Although the final regulations of the new grant programs are “closely modeled on the existing Federal Pell Grant Program regulations,” as stated in the NSFAA news source, the eligibility requirements for AC and SMART Grants seem to cast a much smaller net over the pool of students in need. The Pell Grant is available to anyone who has completed a high school equivalent level of study and demonstrates need in their enrollment to a post-secondary school; in contrast, the AC and SMART Grant requires that applicants be full-time students, which excludes students who can only enroll part-time because they must also work to pay their way through their degrees.

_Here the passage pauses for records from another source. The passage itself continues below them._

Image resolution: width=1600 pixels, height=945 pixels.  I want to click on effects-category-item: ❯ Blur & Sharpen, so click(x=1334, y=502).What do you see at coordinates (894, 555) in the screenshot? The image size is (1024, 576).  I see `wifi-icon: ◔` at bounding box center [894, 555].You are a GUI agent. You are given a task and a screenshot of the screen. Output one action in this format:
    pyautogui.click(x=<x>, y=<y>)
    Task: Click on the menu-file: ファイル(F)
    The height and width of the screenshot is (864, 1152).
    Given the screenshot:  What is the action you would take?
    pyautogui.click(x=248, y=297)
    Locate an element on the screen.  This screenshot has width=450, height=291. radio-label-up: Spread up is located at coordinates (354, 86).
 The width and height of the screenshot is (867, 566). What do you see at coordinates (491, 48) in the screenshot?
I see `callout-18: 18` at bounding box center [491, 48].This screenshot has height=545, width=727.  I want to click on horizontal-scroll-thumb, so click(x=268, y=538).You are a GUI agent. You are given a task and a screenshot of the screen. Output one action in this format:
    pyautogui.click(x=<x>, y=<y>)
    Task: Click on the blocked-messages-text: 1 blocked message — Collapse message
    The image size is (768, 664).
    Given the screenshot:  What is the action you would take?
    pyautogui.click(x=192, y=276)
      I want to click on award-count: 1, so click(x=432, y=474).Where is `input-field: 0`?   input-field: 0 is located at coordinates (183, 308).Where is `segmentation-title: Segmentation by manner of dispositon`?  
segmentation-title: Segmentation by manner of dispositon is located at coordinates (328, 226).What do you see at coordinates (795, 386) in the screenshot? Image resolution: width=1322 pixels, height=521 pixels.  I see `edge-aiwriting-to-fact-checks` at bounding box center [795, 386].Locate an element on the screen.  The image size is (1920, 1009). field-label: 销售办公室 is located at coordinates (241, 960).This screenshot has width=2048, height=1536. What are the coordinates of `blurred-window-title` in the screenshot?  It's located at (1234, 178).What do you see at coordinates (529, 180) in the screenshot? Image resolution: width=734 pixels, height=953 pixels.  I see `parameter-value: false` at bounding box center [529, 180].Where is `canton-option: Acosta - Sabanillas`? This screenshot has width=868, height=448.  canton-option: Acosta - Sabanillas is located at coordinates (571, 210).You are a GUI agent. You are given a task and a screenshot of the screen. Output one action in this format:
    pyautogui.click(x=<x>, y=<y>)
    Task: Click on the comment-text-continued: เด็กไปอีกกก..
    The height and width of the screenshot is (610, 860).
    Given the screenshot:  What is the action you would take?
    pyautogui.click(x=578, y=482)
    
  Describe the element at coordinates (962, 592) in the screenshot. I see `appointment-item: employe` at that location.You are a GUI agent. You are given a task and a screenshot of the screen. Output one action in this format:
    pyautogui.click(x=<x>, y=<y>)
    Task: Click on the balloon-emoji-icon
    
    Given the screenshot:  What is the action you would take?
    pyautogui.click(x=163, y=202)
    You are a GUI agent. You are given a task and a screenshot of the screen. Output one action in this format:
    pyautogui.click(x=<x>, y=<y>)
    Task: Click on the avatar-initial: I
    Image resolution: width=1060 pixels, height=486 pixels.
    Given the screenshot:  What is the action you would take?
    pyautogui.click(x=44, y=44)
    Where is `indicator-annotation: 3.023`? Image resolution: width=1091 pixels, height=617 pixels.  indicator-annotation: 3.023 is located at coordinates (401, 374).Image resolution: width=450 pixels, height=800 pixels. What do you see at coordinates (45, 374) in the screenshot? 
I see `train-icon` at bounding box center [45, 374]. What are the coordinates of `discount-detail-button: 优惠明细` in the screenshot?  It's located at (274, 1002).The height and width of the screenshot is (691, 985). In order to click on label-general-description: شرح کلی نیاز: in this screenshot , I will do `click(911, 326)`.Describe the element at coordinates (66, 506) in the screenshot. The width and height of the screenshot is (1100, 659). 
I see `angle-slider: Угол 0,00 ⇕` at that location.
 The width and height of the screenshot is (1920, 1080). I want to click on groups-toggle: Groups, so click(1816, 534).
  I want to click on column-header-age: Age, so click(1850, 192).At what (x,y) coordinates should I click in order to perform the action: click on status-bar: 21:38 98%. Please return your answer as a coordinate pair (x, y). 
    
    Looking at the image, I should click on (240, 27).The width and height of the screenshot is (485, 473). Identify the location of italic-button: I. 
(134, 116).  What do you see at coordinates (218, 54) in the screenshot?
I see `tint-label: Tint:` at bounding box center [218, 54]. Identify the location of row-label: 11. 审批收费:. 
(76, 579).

To add insult to injury, the 3.0 GPA requirement points to “movement toward merit, away from need-based aid,” says Professor Levin. “That will dilute the original intent of the Pell Grant.”

Senator Edward Kennedy (D-Mass.) views the new programs in the same light. He stated that they “will only help a fraction of those needing assistance and abandons the federal commitment to prioritize the neediest students.” In fact, when Frist and Enzi were drafting plans in September 2005 for AC and SMART Grants to provide $1 billion over the course of five years to third- and fourth-year students in the sciences, Senator Kennedy and others were working to include another temporary program in the same bill, known as the Provisional Grant Assistance Program (ProGAP). By mid-November, the Senate approved the ProGAP amendment in the budget reconciliation bill, which called for $7.25 billion to be provided over five years as supplemental grants to low-income Pell recipients, including up to 25 percent higher awards for those “studying programs key to our national security in math, science, engineering and foreign languages,” in conjunction with the SMART Grants.

Many House Republicans objected to the program because it utilized savings from federal student loan programs that could otherwise be used to reduce the budget deficit. After the House approved legislation that contained neither program, Republican Congressional leaders gathered with White House officials privately to work out a compromise. Without Kennedy and other Democratic advocates for ProGAP involved in the talks, a final version of the budget measure emerged mere hours before the House vote. The approved legislation set aside $3.75 billion for a five-year Academic Competitiveness program that included the SMART Grants, and excluded ProGAP altogether.

One could conceivably argue that a measure like ProGAP is not necessary if the overarching goal of the Academic Competitiveness program is to improve American competency in scientific and technological innovation. However, when dealing with the issues of why Americans are falling increasingly behind international standards in math and science, we cannot ignore the motivating factors. If SMART Grants are being offered as awards to third- and fourth-year students that are already studying the sciences, how does this improve competency? A requirement that recipients maintain a 3.0 GPA surely cannot be sufficient for this purpose. At the same time, if the eligibility requirements for the Academic Competitiveness Grants excludes many of those who are most in need, whether students who wouldn't otherwise study Arabic or engineering will appreciate motivational packages priced at $750 to $1,300 a year is anybody's guess.

And this still leaves a fundamental question unanswered: how exactly will academic competitiveness be achieved? Professor Levin again notes that standardized programs such as the Advance Placement and International Baccalaureate “are prepping people to take an exam, not necessarily fastening early signs of interest.” Doling out awards based on such arbitrary markers of achievement will not ensure that those who do end up studying math or science will remain interested long enough to pursue advanced degrees or lifetime professions in these fields. Regardless, Congress is pressing on with its timeline, and Secretary Spellings will continue to Academic Competitiveness Council meetings with the White House. While they collectively work out the vexing details of how to implement the program and identify exactly who is eligible by July 1, most students' previous academic interests will be tossed by the wayside as they indulge in the languor of summer.